THE TASK >>
Search the material for the string "Focus", then return every line where it is found.

- - - - - - -

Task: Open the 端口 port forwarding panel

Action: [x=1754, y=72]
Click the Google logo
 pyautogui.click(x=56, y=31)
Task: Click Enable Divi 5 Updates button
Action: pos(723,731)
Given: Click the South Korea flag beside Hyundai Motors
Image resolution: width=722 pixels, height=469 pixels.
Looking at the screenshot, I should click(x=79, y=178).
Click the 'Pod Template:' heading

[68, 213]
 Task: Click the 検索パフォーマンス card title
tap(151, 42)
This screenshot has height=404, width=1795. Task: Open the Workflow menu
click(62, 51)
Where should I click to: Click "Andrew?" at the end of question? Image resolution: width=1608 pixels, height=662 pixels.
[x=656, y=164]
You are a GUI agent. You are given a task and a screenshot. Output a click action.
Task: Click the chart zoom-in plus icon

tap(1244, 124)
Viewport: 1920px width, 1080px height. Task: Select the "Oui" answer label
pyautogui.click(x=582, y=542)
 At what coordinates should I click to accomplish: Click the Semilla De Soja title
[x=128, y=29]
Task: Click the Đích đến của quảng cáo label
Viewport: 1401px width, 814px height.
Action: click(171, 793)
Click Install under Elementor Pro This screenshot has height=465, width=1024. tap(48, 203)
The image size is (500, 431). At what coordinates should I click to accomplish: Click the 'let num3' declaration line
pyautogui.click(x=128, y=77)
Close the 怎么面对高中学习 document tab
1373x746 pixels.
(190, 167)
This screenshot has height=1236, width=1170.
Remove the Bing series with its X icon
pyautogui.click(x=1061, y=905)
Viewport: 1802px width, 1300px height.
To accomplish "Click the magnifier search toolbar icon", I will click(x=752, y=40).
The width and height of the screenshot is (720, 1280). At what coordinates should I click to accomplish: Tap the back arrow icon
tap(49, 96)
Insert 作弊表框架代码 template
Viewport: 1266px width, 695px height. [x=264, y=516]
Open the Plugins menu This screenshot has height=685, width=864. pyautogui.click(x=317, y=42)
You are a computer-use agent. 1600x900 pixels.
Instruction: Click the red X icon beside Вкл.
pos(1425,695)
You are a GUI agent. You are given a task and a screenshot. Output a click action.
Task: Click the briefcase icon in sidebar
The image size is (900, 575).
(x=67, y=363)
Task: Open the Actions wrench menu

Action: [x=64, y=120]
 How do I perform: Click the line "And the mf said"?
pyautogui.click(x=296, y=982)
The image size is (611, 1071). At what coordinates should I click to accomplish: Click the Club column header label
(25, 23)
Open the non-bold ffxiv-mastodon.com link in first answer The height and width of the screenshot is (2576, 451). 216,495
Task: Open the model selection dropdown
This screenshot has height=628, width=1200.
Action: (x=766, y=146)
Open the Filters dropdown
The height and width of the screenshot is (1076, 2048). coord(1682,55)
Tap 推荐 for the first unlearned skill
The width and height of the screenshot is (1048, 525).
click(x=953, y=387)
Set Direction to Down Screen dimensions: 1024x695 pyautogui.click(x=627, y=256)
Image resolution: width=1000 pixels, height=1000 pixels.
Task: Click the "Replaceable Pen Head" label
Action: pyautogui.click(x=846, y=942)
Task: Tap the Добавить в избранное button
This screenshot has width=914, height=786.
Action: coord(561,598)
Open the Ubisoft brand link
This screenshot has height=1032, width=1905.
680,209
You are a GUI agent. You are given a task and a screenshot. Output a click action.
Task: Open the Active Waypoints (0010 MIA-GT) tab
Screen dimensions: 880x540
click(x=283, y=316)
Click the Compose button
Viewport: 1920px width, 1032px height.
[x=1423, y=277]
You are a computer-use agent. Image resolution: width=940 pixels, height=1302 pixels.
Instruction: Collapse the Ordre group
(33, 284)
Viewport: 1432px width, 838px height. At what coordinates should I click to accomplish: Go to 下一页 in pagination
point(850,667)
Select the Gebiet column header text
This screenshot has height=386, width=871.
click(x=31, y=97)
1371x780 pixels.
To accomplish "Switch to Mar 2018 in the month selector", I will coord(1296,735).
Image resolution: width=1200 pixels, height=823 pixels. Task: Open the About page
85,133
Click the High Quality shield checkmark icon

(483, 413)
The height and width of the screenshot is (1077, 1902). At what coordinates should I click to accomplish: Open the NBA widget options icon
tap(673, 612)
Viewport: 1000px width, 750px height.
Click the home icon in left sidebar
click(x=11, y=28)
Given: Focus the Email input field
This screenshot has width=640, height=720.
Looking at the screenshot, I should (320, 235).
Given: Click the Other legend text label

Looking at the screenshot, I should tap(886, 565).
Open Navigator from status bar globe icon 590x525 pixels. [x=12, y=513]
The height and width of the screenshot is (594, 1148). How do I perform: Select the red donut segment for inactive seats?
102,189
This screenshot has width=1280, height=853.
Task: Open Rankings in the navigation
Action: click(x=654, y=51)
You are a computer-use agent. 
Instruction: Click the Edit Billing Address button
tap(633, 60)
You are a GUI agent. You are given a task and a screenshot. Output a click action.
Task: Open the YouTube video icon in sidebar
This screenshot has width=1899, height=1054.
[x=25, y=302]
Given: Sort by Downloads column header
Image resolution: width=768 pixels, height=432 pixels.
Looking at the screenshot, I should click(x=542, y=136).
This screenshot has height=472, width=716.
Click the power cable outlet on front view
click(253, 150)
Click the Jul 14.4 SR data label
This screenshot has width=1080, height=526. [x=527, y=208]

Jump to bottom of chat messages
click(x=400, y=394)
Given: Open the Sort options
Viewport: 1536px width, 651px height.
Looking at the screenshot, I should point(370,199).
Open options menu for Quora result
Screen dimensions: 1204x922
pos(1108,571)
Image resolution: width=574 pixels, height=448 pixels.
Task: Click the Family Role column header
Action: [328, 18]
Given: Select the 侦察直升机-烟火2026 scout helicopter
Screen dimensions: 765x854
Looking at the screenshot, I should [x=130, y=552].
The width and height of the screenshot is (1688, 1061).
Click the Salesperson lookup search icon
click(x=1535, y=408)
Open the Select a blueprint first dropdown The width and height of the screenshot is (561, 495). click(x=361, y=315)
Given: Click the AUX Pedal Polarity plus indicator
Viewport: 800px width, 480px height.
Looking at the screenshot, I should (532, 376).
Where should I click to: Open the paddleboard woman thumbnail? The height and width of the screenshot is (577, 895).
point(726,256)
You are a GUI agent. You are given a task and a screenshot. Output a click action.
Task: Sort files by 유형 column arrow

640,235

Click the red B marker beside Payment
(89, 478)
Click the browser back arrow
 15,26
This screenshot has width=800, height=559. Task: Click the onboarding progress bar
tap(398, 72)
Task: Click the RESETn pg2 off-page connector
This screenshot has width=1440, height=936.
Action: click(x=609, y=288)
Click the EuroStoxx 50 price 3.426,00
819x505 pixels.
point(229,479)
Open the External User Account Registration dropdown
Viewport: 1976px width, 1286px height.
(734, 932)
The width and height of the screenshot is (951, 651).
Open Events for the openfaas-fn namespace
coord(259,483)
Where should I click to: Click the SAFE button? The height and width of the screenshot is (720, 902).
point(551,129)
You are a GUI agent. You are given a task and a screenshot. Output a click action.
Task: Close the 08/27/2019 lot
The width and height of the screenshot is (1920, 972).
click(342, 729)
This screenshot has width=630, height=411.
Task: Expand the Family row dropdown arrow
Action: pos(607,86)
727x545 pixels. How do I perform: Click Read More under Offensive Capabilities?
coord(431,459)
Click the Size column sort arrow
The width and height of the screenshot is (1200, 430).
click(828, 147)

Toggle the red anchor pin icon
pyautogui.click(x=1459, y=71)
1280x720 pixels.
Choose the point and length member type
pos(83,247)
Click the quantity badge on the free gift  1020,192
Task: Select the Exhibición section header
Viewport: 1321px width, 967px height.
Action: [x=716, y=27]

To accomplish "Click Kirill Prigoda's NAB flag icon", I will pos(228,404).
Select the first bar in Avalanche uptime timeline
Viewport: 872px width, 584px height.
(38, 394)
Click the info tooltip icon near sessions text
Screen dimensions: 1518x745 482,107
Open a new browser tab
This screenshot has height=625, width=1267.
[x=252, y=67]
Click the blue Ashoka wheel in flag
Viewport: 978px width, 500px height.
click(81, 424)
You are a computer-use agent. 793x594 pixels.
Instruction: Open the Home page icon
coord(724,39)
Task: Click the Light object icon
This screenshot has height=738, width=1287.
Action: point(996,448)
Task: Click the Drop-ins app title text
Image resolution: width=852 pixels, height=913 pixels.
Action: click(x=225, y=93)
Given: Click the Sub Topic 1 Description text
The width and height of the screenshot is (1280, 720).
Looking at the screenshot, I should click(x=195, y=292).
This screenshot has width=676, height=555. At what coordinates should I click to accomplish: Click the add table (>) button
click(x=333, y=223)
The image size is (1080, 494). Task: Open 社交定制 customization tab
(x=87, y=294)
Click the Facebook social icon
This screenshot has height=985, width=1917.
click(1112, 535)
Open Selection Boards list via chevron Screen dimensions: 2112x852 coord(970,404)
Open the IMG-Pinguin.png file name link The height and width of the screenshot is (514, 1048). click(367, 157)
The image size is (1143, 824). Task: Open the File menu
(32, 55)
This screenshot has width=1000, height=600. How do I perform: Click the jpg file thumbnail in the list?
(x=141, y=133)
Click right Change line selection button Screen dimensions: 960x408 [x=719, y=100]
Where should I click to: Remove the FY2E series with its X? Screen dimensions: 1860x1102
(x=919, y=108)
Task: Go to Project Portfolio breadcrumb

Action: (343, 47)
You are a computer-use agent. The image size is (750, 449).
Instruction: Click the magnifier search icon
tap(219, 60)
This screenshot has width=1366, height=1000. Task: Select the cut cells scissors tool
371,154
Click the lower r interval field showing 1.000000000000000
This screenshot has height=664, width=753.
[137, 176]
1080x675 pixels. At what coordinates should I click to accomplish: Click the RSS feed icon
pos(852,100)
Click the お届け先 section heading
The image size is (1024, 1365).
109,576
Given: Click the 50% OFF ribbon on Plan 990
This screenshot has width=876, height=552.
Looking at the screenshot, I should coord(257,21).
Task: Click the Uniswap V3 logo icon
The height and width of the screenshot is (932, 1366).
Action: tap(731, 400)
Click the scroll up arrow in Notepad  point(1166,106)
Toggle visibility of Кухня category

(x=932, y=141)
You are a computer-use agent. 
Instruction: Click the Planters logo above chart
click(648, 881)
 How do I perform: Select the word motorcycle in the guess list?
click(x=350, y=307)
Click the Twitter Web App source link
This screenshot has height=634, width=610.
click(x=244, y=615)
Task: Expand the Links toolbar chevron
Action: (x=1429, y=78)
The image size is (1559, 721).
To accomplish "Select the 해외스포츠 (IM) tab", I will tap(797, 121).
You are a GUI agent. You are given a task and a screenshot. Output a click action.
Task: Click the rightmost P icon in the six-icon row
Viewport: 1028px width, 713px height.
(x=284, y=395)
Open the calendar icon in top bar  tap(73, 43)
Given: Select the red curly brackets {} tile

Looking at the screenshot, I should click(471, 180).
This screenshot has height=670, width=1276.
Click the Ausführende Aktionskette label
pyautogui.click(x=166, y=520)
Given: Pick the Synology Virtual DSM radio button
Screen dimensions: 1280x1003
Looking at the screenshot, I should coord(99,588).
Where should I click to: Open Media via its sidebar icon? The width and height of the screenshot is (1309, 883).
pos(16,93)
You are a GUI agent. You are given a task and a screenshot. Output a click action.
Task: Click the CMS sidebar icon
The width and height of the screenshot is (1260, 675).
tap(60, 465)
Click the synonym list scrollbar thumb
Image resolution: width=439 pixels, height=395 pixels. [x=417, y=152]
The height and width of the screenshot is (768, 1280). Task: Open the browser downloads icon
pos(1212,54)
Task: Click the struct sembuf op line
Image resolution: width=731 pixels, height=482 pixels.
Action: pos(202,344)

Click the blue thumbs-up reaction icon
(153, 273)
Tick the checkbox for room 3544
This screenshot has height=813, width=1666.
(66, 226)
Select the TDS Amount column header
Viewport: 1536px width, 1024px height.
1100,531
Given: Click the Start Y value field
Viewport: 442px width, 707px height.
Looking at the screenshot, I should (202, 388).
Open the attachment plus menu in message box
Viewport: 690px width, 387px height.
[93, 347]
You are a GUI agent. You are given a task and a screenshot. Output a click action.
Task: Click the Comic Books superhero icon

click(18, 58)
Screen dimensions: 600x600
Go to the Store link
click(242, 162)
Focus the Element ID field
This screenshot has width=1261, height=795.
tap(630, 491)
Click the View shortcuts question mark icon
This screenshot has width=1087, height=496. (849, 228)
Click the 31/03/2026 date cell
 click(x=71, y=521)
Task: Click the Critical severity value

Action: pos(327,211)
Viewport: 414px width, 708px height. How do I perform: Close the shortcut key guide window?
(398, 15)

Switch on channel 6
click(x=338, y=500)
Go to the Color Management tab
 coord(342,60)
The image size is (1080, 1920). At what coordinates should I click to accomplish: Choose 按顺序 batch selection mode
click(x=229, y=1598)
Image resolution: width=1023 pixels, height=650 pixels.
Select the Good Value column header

- - - - - - -

TASK RESPONSE >>
Given: Focus the Email input field
Focus the Element ID field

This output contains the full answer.